In a recent Details magazine essay, Coupland proclaimed Generation X dead and begged for his compatriots to rail against the evil forces of marketing. "The problems started when trendmeisters everywhere began isolating small elements of my characters' lives ... and blew them up to represent an entire generation," Coupland wrote. "Then the marketing began. ... This demographic pornography was probably what young people resented the most about the whole X explosion. I mean, sure, other fringe movements of the past-the '20s expats in Paris, the '50s Beats, '60s hippies, '70s punks-all got marketed in the end, but X got hypermarketed right from the start, which was harsh."

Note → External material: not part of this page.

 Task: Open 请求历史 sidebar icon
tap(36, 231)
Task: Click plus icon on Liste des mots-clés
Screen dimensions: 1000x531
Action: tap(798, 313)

Coupland, of course, is right. Thirty-second attempts to sell an image consume much of modern life. But every time someone like Coupland uses a Shake 'n Bake commercial or a Brady Bunch episode or some trendy facet of computer culture as a signifier of some larger meaning, they've taken a short cut. Instead of railing against the force of 20th-century commercialism, they are co-opted by it. Semantics is erased, real context is gone and image is all that remains.
Coupland rises from his seat in the foyer to return to his guests, who will soon be done with viewing his video. He has one last request as he turns to leave. Standing over me, Coupland raises his hands up and down as if praying to Allah and begs, "Don't decontextualize me."
Coupland's subjects might make the same request of him.